# The task
Please copy the records below word for word, omitting the pictures.

# Extracted material
>> begin

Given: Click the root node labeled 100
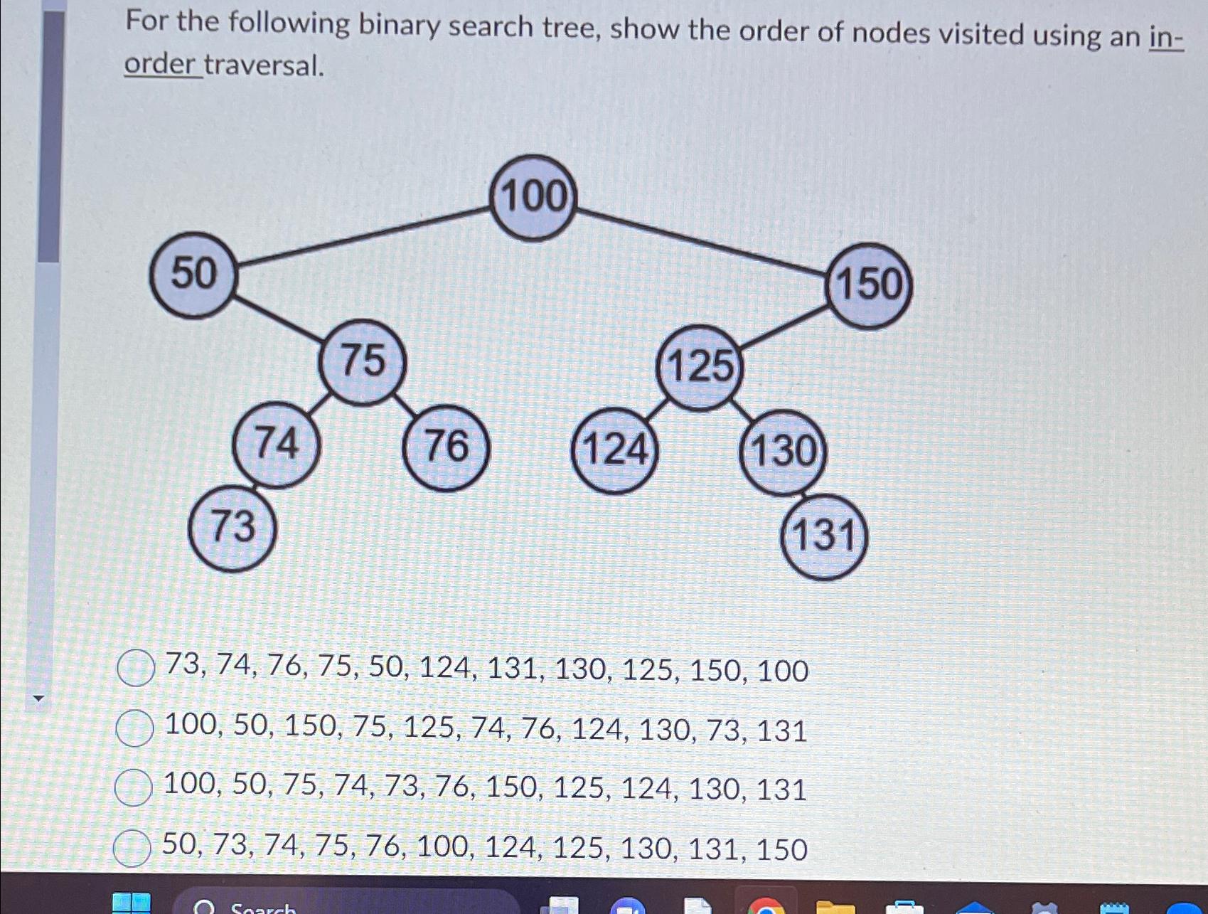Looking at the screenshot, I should [533, 198].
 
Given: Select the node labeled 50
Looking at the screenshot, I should [193, 275].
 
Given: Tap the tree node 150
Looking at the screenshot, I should [869, 285].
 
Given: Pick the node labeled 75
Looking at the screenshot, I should [363, 361].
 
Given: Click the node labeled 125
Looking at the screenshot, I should [700, 368].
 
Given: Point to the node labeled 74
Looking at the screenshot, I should [276, 445].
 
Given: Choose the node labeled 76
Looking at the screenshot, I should [446, 447].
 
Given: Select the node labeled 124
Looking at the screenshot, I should [614, 450].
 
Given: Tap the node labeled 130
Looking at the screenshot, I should [783, 452].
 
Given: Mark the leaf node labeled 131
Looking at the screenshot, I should [824, 536].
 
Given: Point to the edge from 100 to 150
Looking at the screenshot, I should [700, 240].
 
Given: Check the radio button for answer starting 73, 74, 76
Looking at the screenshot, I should [135, 669].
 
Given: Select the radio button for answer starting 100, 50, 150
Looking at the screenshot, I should [134, 728].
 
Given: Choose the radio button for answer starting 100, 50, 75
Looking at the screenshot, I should [133, 787].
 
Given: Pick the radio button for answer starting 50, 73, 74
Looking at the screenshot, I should [132, 848].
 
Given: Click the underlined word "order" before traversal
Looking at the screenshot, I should [160, 65].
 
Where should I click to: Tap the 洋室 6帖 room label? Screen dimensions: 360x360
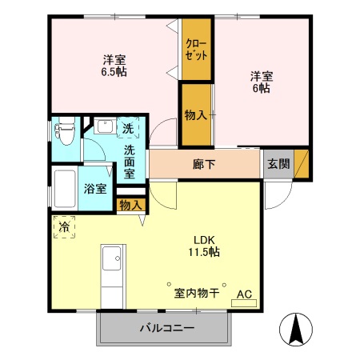point(262,82)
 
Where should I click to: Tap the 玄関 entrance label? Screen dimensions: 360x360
point(278,164)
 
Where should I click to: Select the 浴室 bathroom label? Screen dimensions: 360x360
point(95,190)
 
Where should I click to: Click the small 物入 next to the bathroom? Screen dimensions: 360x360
point(130,206)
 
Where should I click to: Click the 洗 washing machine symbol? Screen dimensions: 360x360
point(129,128)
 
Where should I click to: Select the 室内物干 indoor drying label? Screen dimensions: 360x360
point(196,293)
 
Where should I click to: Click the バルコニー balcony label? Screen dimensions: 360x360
point(166,328)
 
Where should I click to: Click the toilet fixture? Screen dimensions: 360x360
point(66,131)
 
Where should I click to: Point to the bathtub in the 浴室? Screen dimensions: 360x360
point(65,189)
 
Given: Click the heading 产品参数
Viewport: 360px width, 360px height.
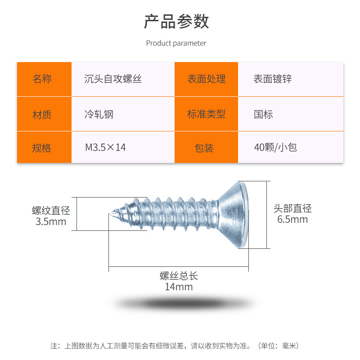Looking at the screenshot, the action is tap(176, 22).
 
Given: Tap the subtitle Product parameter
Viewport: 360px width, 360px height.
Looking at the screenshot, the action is tap(176, 43).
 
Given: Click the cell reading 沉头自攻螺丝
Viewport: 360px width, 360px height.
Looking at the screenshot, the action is tap(113, 79).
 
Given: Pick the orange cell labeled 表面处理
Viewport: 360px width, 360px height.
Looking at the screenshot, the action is tap(206, 79).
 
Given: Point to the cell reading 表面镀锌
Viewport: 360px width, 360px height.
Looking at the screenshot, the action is tap(273, 79).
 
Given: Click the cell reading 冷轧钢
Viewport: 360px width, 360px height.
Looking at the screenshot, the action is tap(99, 114).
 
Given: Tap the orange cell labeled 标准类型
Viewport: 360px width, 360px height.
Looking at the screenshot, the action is tap(206, 114).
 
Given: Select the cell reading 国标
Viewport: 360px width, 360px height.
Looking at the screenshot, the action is tap(263, 114).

>> end

# Output of the exercise
Given: Click the root node labeled 100
Looking at the screenshot, I should [533, 198].
 
Given: Select the node labeled 50
Looking at the screenshot, I should [193, 275].
 
Given: Tap the tree node 150
Looking at the screenshot, I should [869, 285].
 
Given: Pick the node labeled 75
Looking at the screenshot, I should [363, 361].
 
Given: Click the node labeled 125
Looking at the screenshot, I should [700, 368].
 
Given: Point to the node labeled 74
Looking at the screenshot, I should [276, 445].
 
Given: Choose the node labeled 76
Looking at the screenshot, I should [446, 447].
 
Given: Select the node labeled 124
Looking at the screenshot, I should [614, 450].
 
Given: Tap the node labeled 130
Looking at the screenshot, I should [783, 452].
 
Given: Mark the leaf node labeled 131
Looking at the screenshot, I should [824, 536].
 
Given: Point to the edge from 100 to 150
Looking at the screenshot, I should [700, 240].
 
Given: Check the radio button for answer starting 73, 74, 76
Looking at the screenshot, I should [135, 669].
 
Given: Select the radio button for answer starting 100, 50, 150
Looking at the screenshot, I should [134, 728].
 
Given: Choose the radio button for answer starting 100, 50, 75
Looking at the screenshot, I should [133, 787].
 
Given: Pick the radio button for answer starting 50, 73, 74
Looking at the screenshot, I should [132, 848].
 
Given: Click the underlined word "order" before traversal
Looking at the screenshot, I should [160, 65].
 
Where should I click to: Tap the 洋室 6帖 room label? Screen dimensions: 360x360
point(262,82)
 
Where should I click to: Tap the 玄関 entrance label? Screen dimensions: 360x360
point(278,164)
 
Where should I click to: Select the 浴室 bathroom label? Screen dimensions: 360x360
point(95,190)
 
Where should I click to: Click the small 物入 next to the bathroom? Screen dimensions: 360x360
point(130,206)
 
Where should I click to: Click the 洗 washing machine symbol? Screen dimensions: 360x360
point(129,128)
 
Where should I click to: Select the 室内物干 indoor drying label? Screen dimensions: 360x360
point(196,293)
 
Where should I click to: Click the バルコニー balcony label? Screen dimensions: 360x360
point(166,328)
 
Where should I click to: Click the toilet fixture? Screen dimensions: 360x360
point(66,131)
 
Where should I click to: Point to the bathtub in the 浴室? Screen dimensions: 360x360
point(65,189)
 
Given: Click the heading 产品参数
Viewport: 360px width, 360px height.
Looking at the screenshot, the action is tap(176, 22).
 
Given: Tap the subtitle Product parameter
Viewport: 360px width, 360px height.
Looking at the screenshot, the action is tap(176, 43).
 
Given: Click the cell reading 沉头自攻螺丝
Viewport: 360px width, 360px height.
Looking at the screenshot, the action is tap(113, 79).
 
Given: Pick the orange cell labeled 表面处理
Viewport: 360px width, 360px height.
Looking at the screenshot, the action is tap(206, 79).
 
Given: Point to the cell reading 表面镀锌
Viewport: 360px width, 360px height.
Looking at the screenshot, the action is tap(273, 79).
 
Given: Click the cell reading 冷轧钢
Viewport: 360px width, 360px height.
Looking at the screenshot, the action is tap(99, 114).
 
Given: Tap the orange cell labeled 标准类型
Viewport: 360px width, 360px height.
Looking at the screenshot, the action is tap(206, 114).
 
Given: Select the cell reading 国标
Viewport: 360px width, 360px height.
Looking at the screenshot, the action is tap(263, 114).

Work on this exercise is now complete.